(Collected data entries)
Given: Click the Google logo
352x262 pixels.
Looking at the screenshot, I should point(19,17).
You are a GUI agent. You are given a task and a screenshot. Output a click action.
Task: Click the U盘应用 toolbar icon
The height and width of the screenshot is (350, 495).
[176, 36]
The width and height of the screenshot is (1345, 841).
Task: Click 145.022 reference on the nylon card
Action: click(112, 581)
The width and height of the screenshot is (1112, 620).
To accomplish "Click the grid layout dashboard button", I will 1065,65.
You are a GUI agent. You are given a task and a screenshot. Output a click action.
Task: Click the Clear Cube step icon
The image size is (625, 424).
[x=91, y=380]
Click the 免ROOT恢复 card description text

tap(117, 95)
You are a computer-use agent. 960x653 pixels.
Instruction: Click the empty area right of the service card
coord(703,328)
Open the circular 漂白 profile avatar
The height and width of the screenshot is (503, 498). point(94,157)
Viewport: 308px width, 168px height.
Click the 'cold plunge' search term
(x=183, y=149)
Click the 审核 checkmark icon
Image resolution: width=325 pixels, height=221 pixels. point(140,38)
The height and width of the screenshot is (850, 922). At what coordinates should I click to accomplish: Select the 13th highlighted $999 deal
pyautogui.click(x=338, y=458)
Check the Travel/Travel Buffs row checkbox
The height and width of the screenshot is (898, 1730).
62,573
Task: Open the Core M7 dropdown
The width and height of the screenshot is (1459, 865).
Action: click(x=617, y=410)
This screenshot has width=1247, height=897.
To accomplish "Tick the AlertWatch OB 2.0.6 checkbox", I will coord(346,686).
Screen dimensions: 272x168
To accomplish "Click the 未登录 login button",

> [What you need to do]
Please rewrite the lines above with "GUI agent" changed to "interface agent" and nothing else altered.

> [The output]
Given: Click the Google logo
352x262 pixels.
Looking at the screenshot, I should point(19,17).
You are a interface agent. You are given a task and a screenshot. Output a click action.
Task: Click the U盘应用 toolbar icon
The height and width of the screenshot is (350, 495).
[176, 36]
The width and height of the screenshot is (1345, 841).
Task: Click 145.022 reference on the nylon card
Action: click(112, 581)
The width and height of the screenshot is (1112, 620).
To accomplish "Click the grid layout dashboard button", I will 1065,65.
You are a interface agent. You are given a task and a screenshot. Output a click action.
Task: Click the Clear Cube step icon
The image size is (625, 424).
[x=91, y=380]
Click the 免ROOT恢复 card description text

tap(117, 95)
You are a computer-use agent. 960x653 pixels.
Instruction: Click the empty area right of the service card
coord(703,328)
Open the circular 漂白 profile avatar
The height and width of the screenshot is (503, 498). point(94,157)
Viewport: 308px width, 168px height.
Click the 'cold plunge' search term
(x=183, y=149)
Click the 审核 checkmark icon
Image resolution: width=325 pixels, height=221 pixels. point(140,38)
The height and width of the screenshot is (850, 922). At what coordinates should I click to accomplish: Select the 13th highlighted $999 deal
pyautogui.click(x=338, y=458)
Check the Travel/Travel Buffs row checkbox
The height and width of the screenshot is (898, 1730).
62,573
Task: Open the Core M7 dropdown
The width and height of the screenshot is (1459, 865).
Action: click(x=617, y=410)
This screenshot has width=1247, height=897.
To accomplish "Tick the AlertWatch OB 2.0.6 checkbox", I will coord(346,686).
Screen dimensions: 272x168
To accomplish "Click the 未登录 login button",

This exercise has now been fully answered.